WeWork co-founder Adam Neumann is up to something. The company he co-founded in 2010 with Miguel McKelvey is currently valued at $47 billion, thanks to a recent investment from Softbank. Neumann himself has a $4.5 billion paper net worth thanks to his 10% stake in the company. Neumann moved to the U.S. from Israel in 2001 after a stint as an officer in the Israeli army. He co-founded the co-working office company after selling GreenDesk, an eco-friendly co-working space in Brooklyn. Recently though Neumann has been engaging in some sort of back room dealings that leave us scratching our heads. Just what is he up to?
Neumann has been selling hundreds of millions of dollars worth of stock over the course of recent outside investments in WeWork. There's nothing wrong with this. He's been using the money to buy ownership stakes in office buildings. Again. Not wrong. In fact, a good investment. It's what comes next that feels a bit shady and unethical. Neumann then leases the spaces he owns back to WeWork. So, he effectively profits on both the rent WeWork pays to him and the rent clients of WeWork pay to the company. Hmmm. It's not just us who think this is a conflict of interest. The Wall Street Journal reported that multiple investors in the company said that Neumann's arrangement concerned them. They see it as a conflict of interest.
WeWork signs long-term leases for office space with landlords and then subleases them out on a short term basis to companies. Neumann, 39, is the company's largest individual shareholder and as such, has voting control over the company. Before he secured voting control, Neumann attempted to buy a 5% stake in a downtown Chicago office building in 2013. The board of WeWork vetoed it over a potential conflict of interest. The 5% stake was instead bought by WeWork, rather than Neumann individually.
In 2014, Neumann gained control of the company and was granted Class B shares that gave him 10 votes per share. This gives him more than 65% of the overall share vote, according to corporate filings by WeWork. Since this time, Neumann has bought several properties and leased a number of them to WeWork.
WeWork states in a prospectus last year that it had leases with multiple properties owned at least in part by Neumann. The company also said that WeWork paid more than $12 million in rent to buildings that were partially owned by officers of the company between 2016 and 2017. Future payments on leases of this time total more than $110 million over the life of the leases.

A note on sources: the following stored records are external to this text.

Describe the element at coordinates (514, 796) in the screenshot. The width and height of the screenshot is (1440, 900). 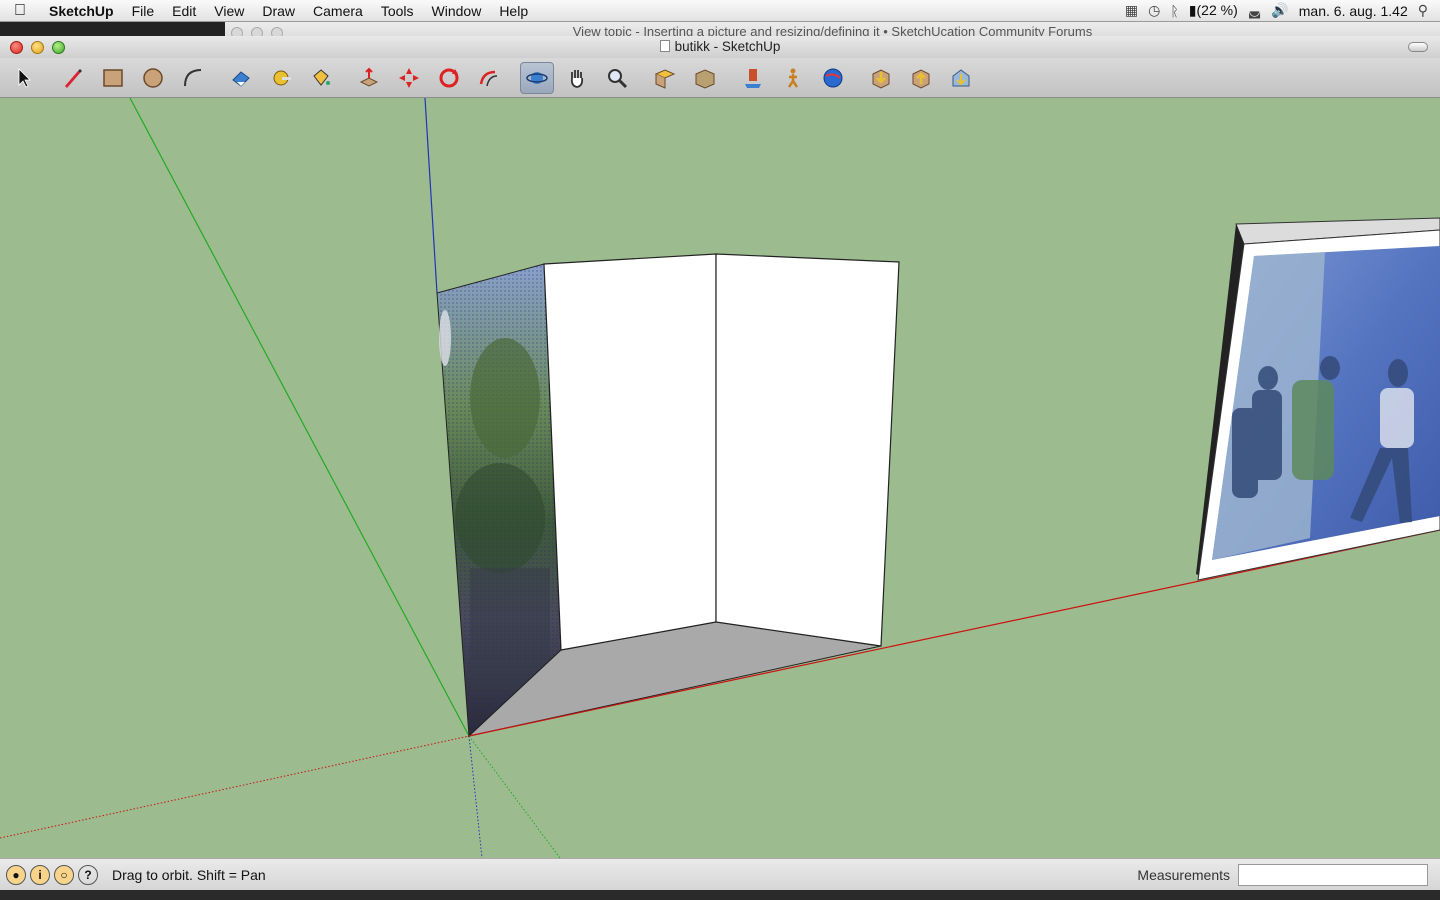
I see `green-axis-dotted` at that location. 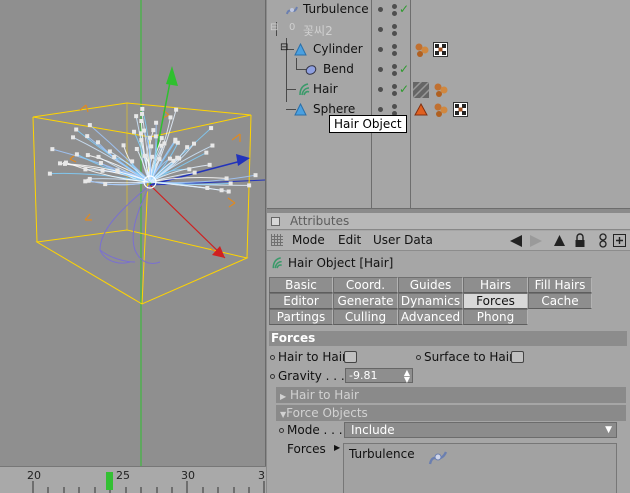 What do you see at coordinates (496, 301) in the screenshot?
I see `tab-forces: Forces` at bounding box center [496, 301]. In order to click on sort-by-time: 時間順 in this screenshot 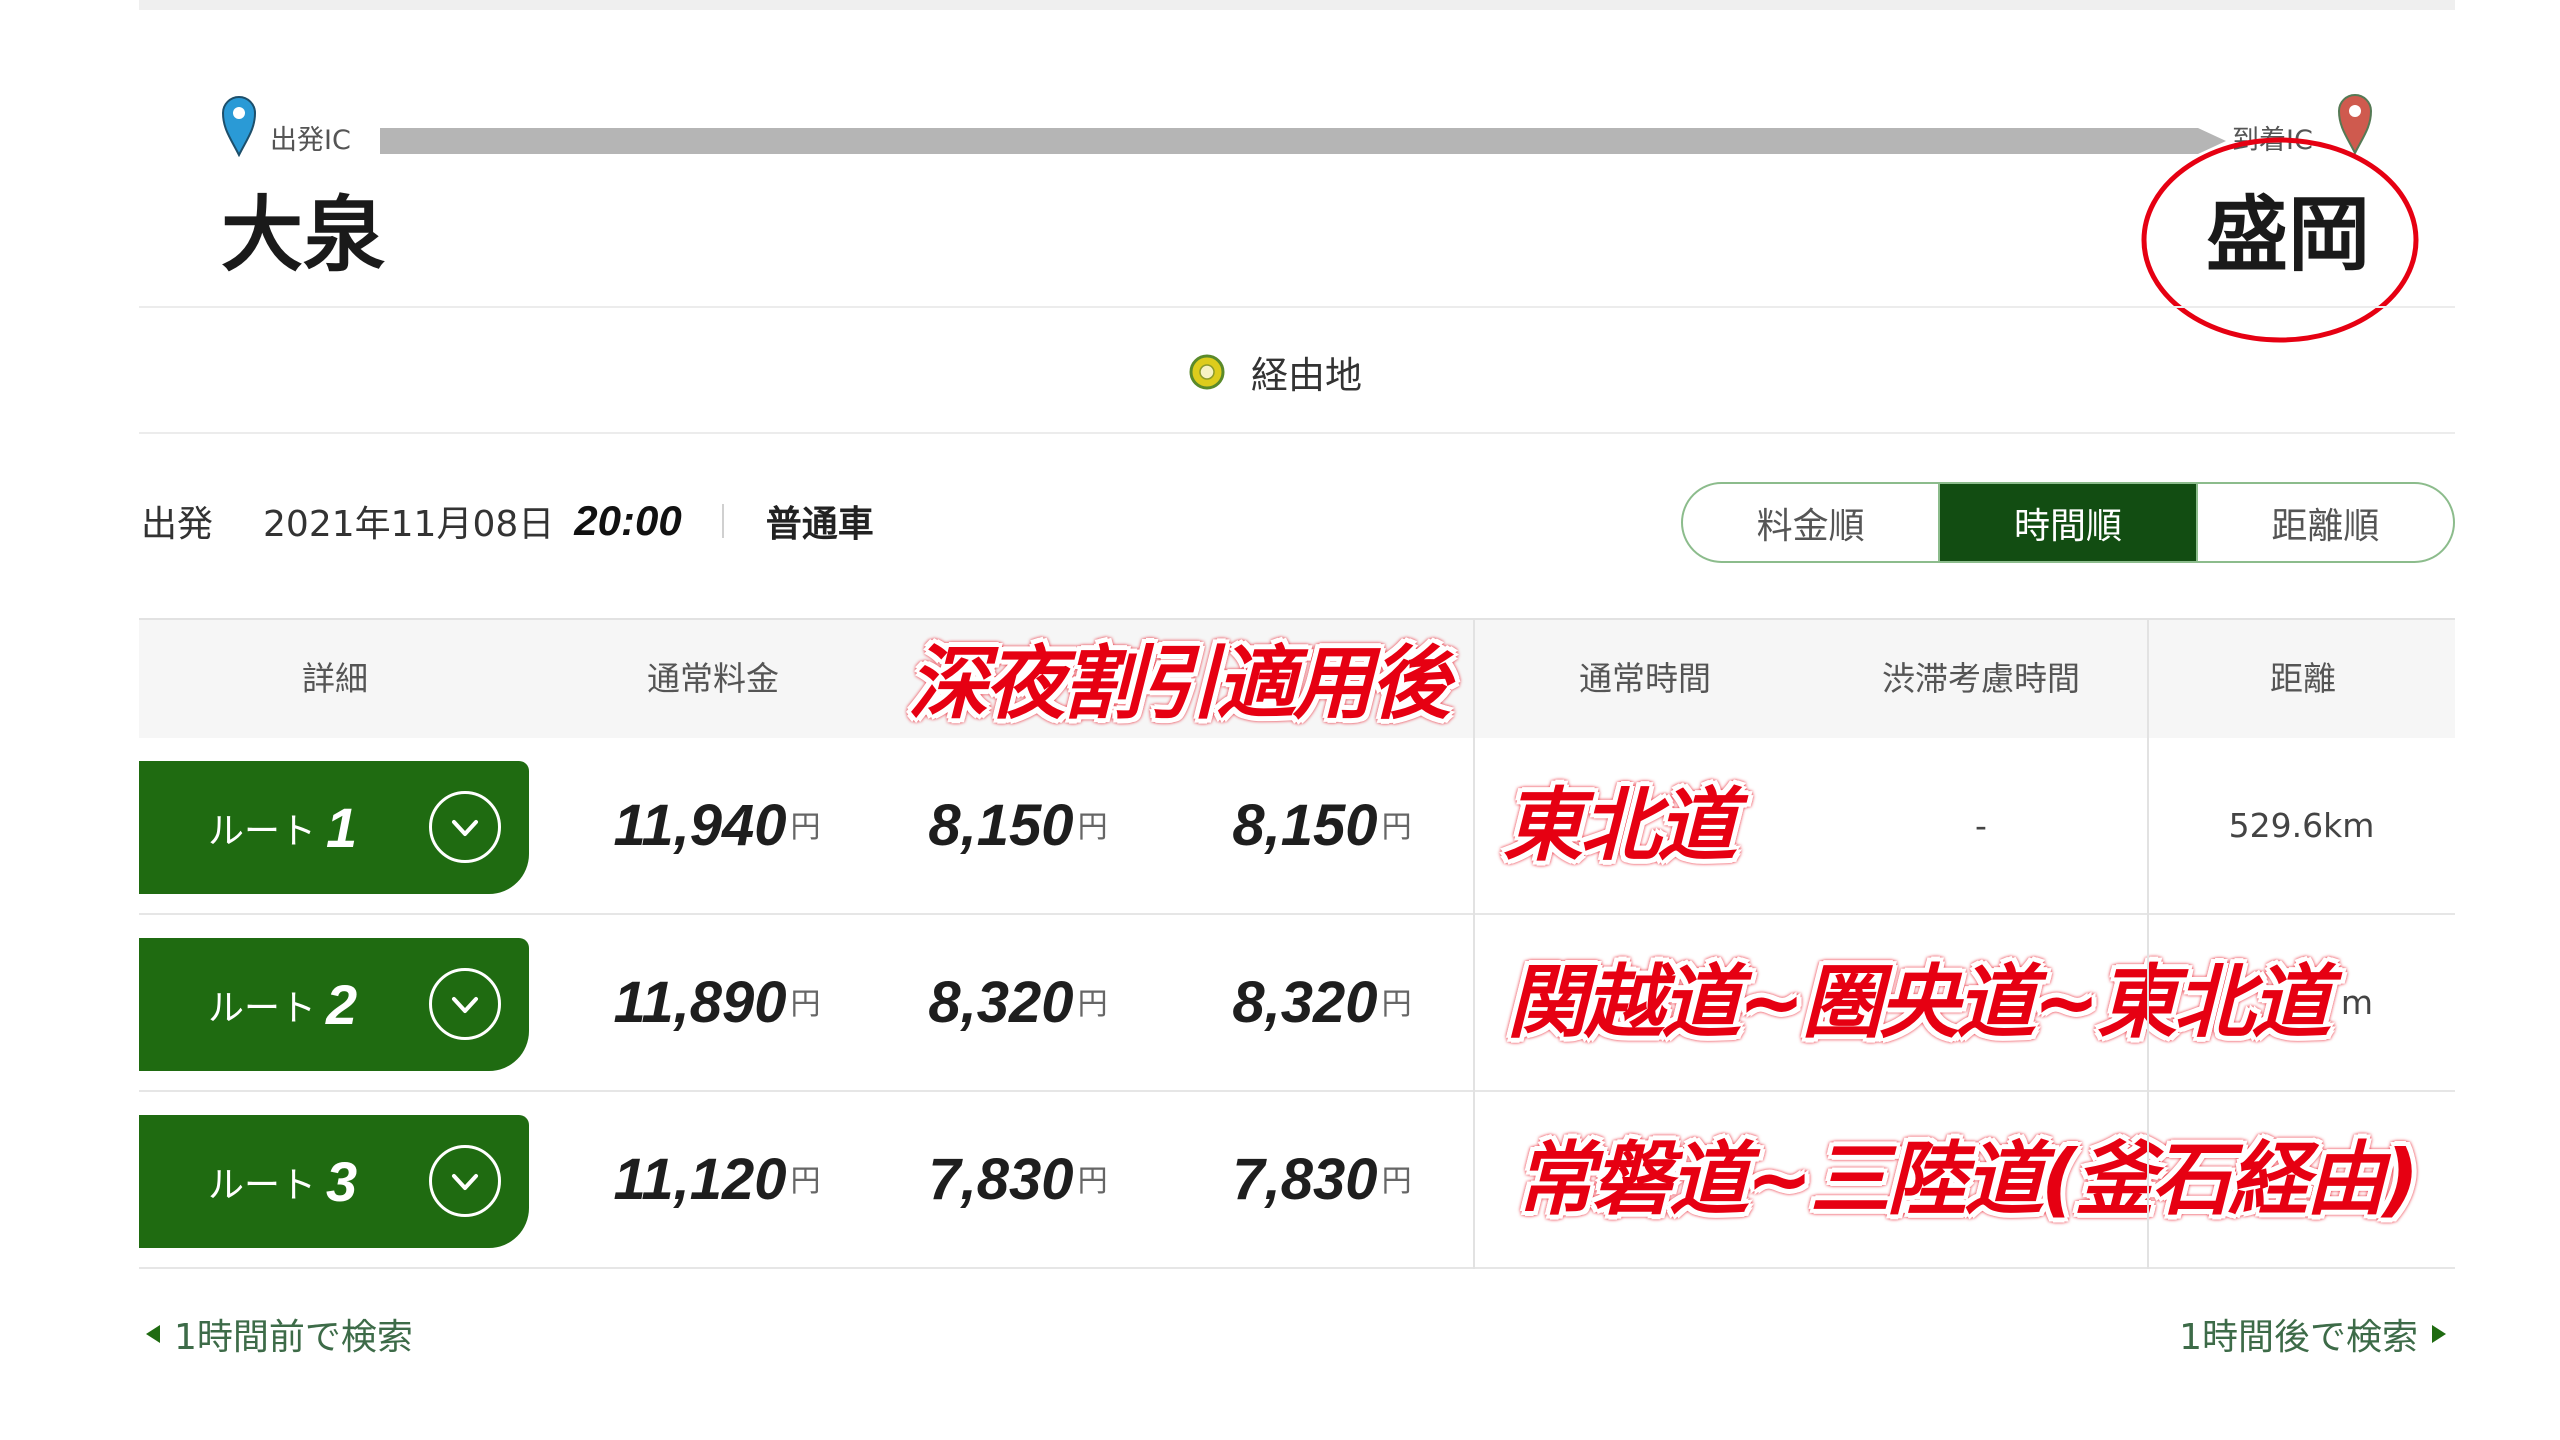, I will do `click(2067, 522)`.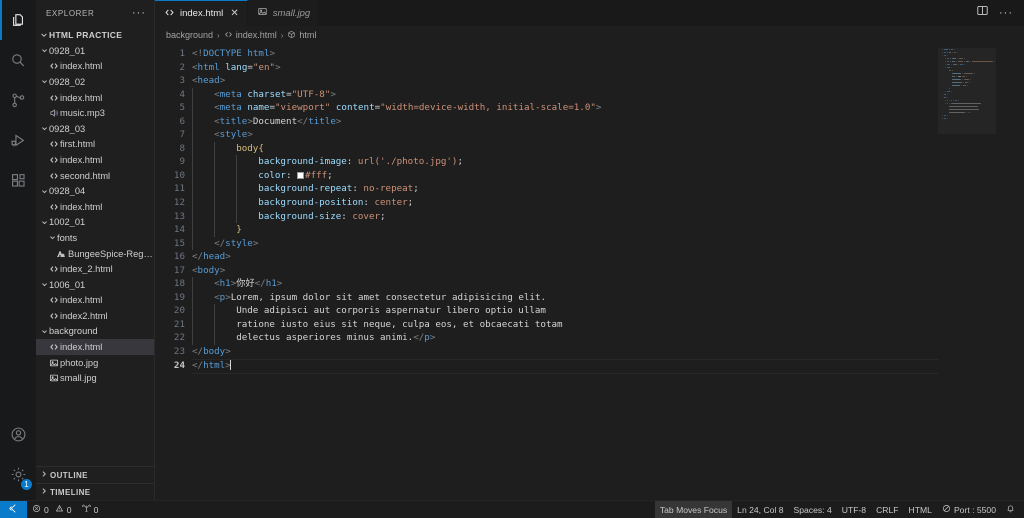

Neumann owns a number of stakes in office space in San Jose. He is the main investor in a group that has been buying multiple properties in downtown San Jose over the past 18 months. His plan appears to be to amass a portfolio of buildings that would create an urban campus of sorts full of WeWork offices including a residential building called WeLive.
Corporate governance experts familiar with this case said that Neumann's ownership of buildings he leases back to his own company is quite unusual for a large company. Usually, the corporation bans executives from these types of arrangements.
Is what Neumann doing illegal? No. Is it shady, unethical, fishy, and conflicted? Most definitely. He is collecting millions of dollars of rent from the company he founded and is CEO of.